However, we find that we can do an even stronger guard! Here, we modify the starting image with the goal of breaking the whole end-to-end diffusion process. Because the diffusion process is iterative and involves repeated application of a network, taking gradients through the diffusion process is memory-intensive. We found that differentiating through only four denoising steps was enough to throw off the entire diffusion process. With a little engineering, we were able to fit four steps onto a single (A100) GPU. As you can see, editing our immunized/defended photos lead to much clearer fake images than the previous guard.

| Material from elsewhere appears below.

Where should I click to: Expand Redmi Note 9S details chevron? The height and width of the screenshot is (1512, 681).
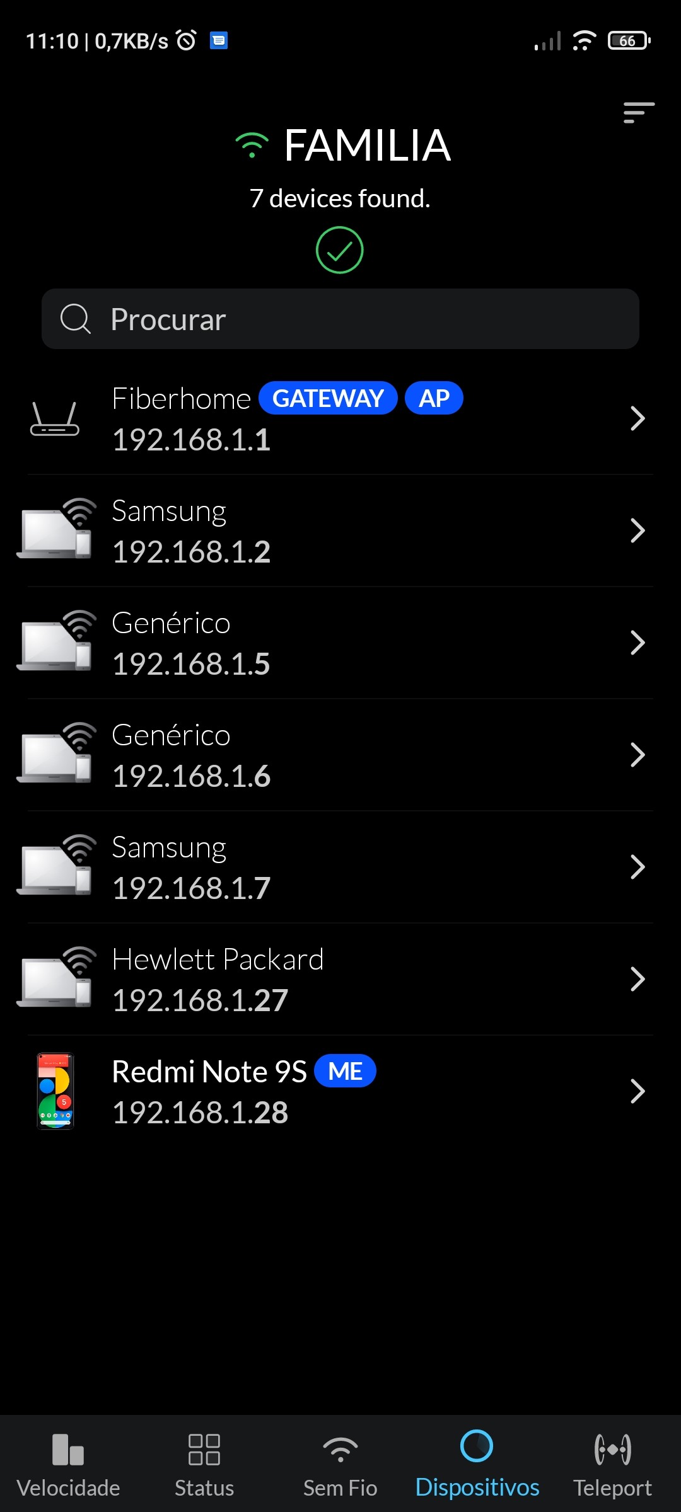(637, 1091)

Here are some examples of fake photos, with and without our “immunization!”

Choose an Image

## Takeaways and Future Work

So, using relatively simple techniques relating to adversarial examples (and about a week’s worth of hacking), we were able to protect images against manipulation from diffusion-based generative models. That said, this is just the beginning, and there are still many unanswered questions!

• We only constructed these examples by using an open-source diffusion model (from HuggingFace). Is it be possible to make them with only black-box access to the model?
• Our complex PhotoGuard uses a lot of memory (we could only fit four diffusion steps onto a single GPU). Meanwhile, recent work shows that for some diffusion processes, one can obtain the gradient through the entire diffusion process by solving a stochastic differential equation (SDE) and using a constant amount of memory. Is it possible to do something similar more generally?
• There is a huge literature on constructing robust adversarial examples. It should be possible to leverage similar techniques to make our PhotoGuards more robust to manipulation.

More generally, we’re excited about the prospect of adversarial examples being used for forcing intended behavior, rather than for exploiting vulnerabilities (a phenomenon also seen in our work on unadversarial examples!).